(Exercise objective):
In the records below, find the line with "centrale (778, 1183)" and the line with "Politique de confidentialité"; return exactly those lines and every line between them.

(Records to use):
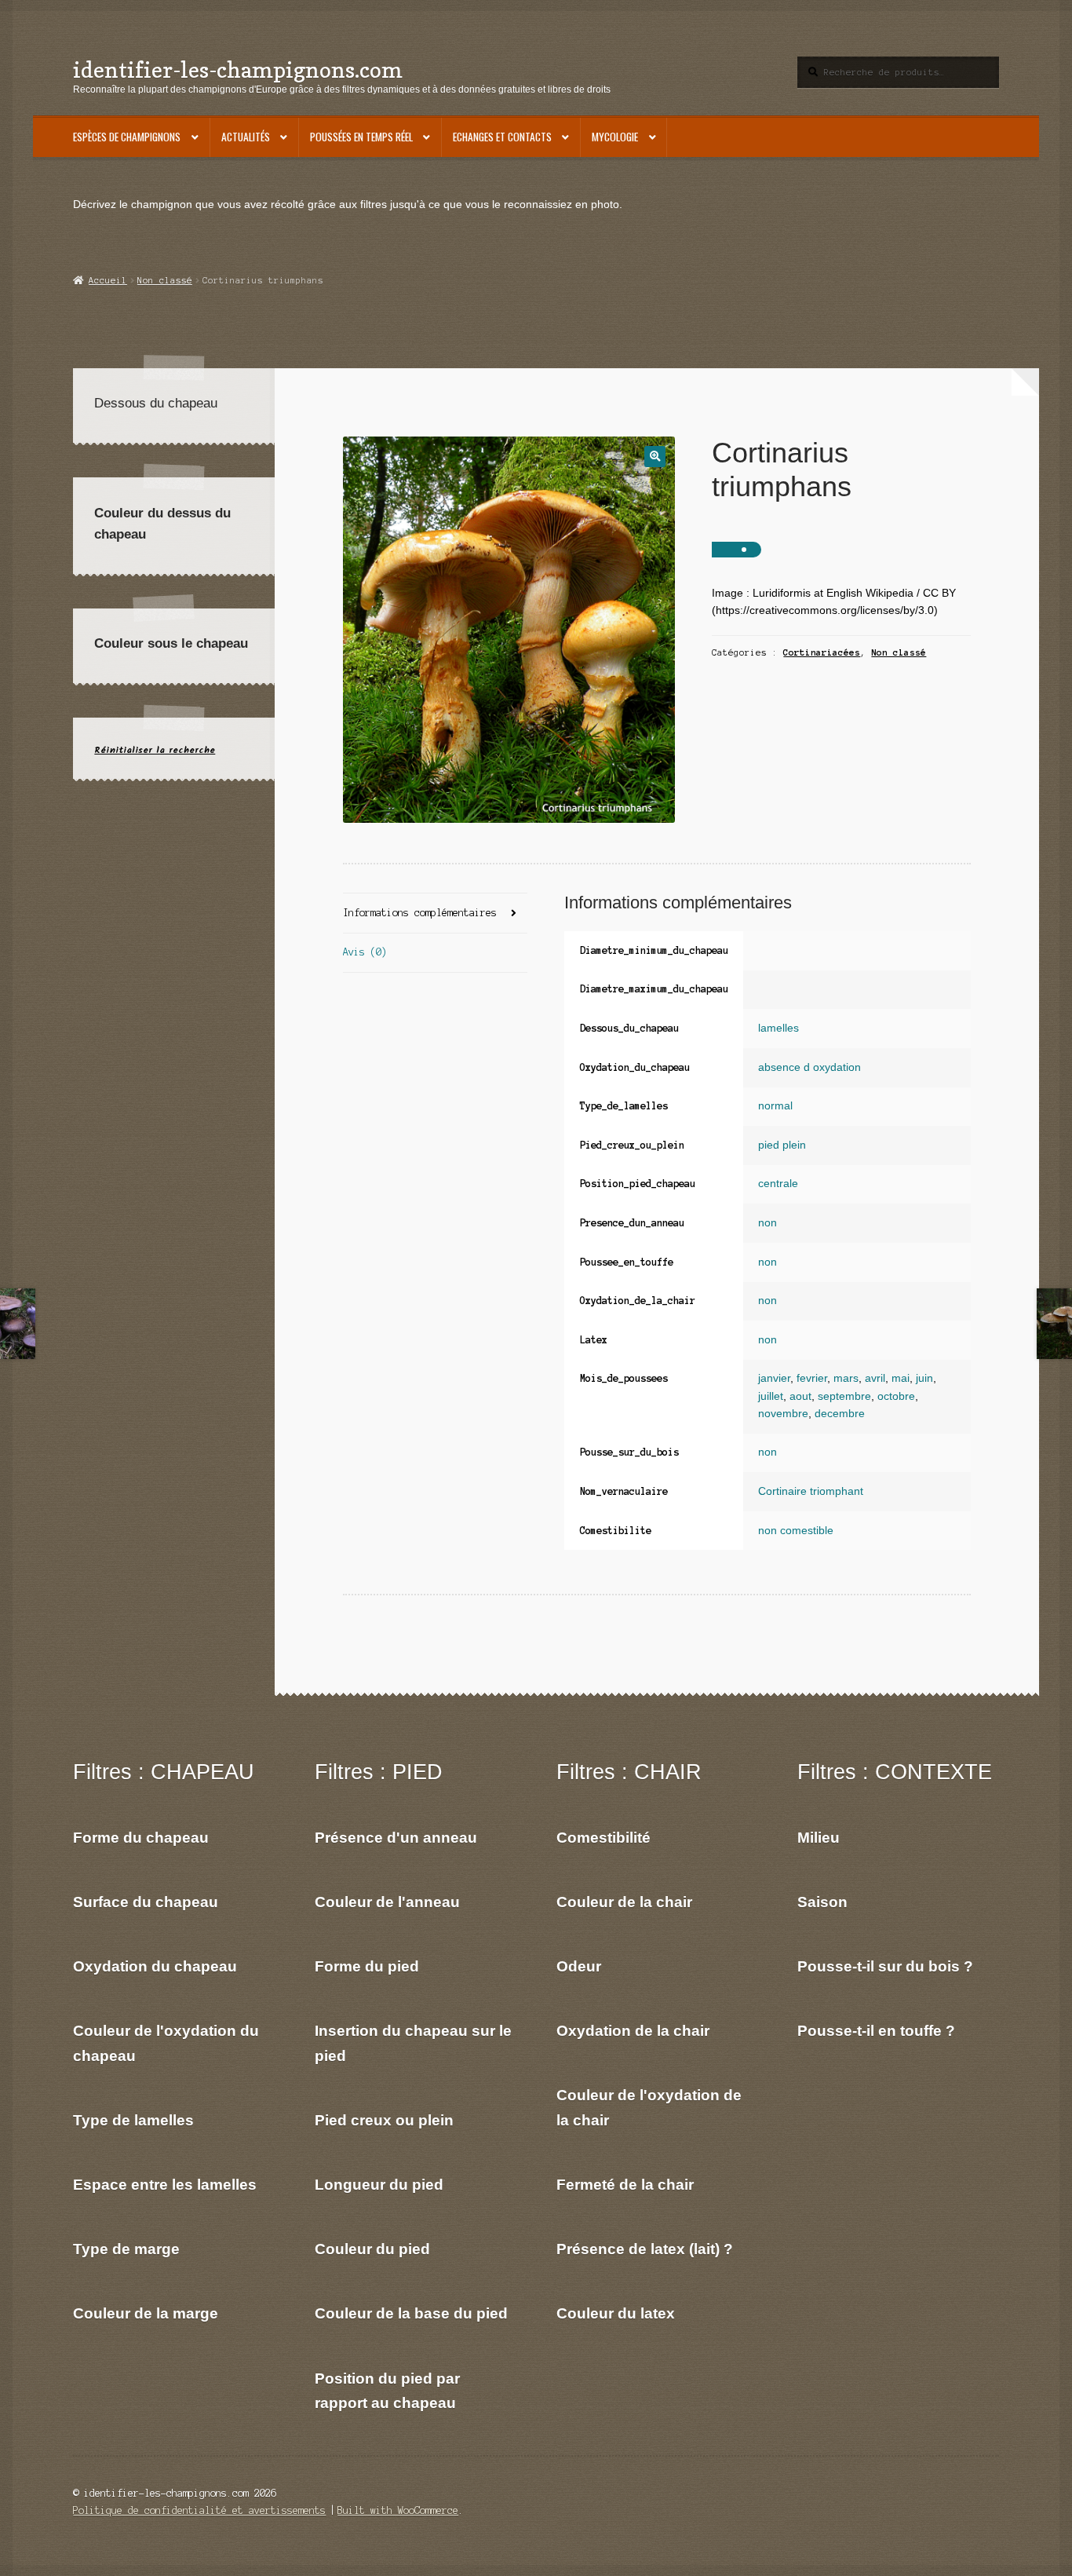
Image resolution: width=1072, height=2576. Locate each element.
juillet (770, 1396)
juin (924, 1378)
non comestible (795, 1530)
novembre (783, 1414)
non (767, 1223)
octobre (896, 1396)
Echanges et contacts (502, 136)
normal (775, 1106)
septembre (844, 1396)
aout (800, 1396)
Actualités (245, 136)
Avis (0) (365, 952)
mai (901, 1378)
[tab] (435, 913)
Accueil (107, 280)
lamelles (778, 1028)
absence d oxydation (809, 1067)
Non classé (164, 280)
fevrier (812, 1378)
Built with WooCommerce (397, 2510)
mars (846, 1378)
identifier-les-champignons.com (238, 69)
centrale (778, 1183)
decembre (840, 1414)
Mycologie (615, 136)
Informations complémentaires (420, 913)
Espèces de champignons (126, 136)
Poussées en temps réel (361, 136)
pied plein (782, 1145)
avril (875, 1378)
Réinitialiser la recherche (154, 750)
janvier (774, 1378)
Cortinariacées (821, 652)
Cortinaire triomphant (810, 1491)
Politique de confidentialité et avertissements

---

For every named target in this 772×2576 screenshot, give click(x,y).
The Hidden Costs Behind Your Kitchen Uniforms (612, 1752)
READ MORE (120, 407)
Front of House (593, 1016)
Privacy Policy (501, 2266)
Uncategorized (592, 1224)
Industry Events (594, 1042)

(Exercise output):
centrale (778, 1183)
decembre (840, 1414)
Mycologie (615, 136)
Informations complémentaires (420, 913)
Espèces de champignons (126, 136)
Poussées en temps réel (361, 136)
pied plein (782, 1145)
avril (875, 1378)
Réinitialiser la recherche (154, 750)
janvier (774, 1378)
Cortinariacées (821, 652)
Cortinaire triomphant (810, 1491)
Politique de confidentialité et avertissements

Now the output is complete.